The truth is greater than all of this. Elections and electioneering are big business in America. The presidential campaign is effectively a four-year cycle. For example, from the time that President Obama was elected to Senator Mitch McConnell’s declaration that the single most important thing the Republicans wanted to achieve was that he be a one-term president, the campaign for 2012 was on. As President Clinton’s term came to an end, there was rampant speculation that Hillary Clinton would run for a Senate seat in New York—never mind that she had not once been a resident of New York State—and would eventually be the Democratic Party’s candidate in 2004 or 2008. Similarly, Elizabeth Warren was touted as a Senatorial candidate while still a professor at Harvard Law School and as a presidential candidate when she became Senator.

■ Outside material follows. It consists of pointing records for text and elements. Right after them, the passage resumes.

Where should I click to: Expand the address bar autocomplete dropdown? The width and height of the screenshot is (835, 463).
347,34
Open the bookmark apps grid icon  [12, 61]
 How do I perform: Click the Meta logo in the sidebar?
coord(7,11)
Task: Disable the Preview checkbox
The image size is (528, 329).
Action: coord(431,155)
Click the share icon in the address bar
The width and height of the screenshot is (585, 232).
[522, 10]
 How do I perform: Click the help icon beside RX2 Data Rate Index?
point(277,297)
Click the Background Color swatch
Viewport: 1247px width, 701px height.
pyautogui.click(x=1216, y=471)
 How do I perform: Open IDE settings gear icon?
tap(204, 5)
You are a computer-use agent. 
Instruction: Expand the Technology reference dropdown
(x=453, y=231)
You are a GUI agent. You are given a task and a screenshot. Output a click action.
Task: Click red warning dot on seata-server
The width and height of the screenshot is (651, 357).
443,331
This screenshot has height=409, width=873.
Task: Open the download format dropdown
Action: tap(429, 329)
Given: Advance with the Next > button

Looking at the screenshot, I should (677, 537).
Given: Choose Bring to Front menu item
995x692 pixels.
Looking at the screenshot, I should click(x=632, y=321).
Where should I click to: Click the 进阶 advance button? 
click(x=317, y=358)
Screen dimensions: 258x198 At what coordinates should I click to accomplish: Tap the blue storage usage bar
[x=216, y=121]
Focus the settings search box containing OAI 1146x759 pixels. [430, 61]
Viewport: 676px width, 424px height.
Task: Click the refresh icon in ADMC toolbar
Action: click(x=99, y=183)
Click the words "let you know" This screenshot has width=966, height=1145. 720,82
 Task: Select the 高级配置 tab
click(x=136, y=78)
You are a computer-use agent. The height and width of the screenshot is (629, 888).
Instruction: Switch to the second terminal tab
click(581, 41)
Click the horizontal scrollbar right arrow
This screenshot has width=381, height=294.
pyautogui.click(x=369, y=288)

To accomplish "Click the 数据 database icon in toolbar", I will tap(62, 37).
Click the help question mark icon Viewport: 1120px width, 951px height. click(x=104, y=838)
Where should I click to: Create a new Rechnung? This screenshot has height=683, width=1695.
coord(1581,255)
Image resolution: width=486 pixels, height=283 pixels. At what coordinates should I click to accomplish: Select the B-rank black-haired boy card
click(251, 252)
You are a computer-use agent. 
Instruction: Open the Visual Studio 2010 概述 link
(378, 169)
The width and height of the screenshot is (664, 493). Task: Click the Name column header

The point is that campaigns start early and aside from presidential nominees, those competing in primaries have to raise money. Even as President Biden was inaugurated, there was speculation that Donald Trump would run a third time. And now there is talk that Governor DeSantis of Florida is a likely challenger.
But the election industry is bigger than that. The impact on television, radio, and other media outlets is palpable from advertising dollars to content generation, talk shows, analysis, commentary, national debates, and more. From campaign advisors and strategists, to pollsters, fund-raisers, communications strategists, advertising professionals, speechwriters, and media types, there is a huge swath of people earning a living off the election cycle. If it contributes a few billion dollars to GDP, that is not something to be dismissed or to be wary of.
To keep all this in perspective, we might reflect on the fact that last Sunday’s Super Bowl was projected to generate some $7.6 billion worth of bets from gamblers.
A gamble on our nation’s future with a combined $2.4 billion spent by nonprofits, and $4.4 billion by them and the two major candidates combined, doesn’t seem all that much in context, does it?
It’s all a part of the business of Democracy. Perhaps we should focus on whether we produce results that are any better or worse than we see around the world. Putting aside the phony “democratic” elections in places like China, Russia, Iran, Belarus, Turkey, etc., if we compare the recent Prime Ministers of England, India, Israel, Australia or Canada, or the recent presidents of France or any number of countries, we may not be getting more bang for our buck, but a lot of people make a living off this hocus pocus in the U.S.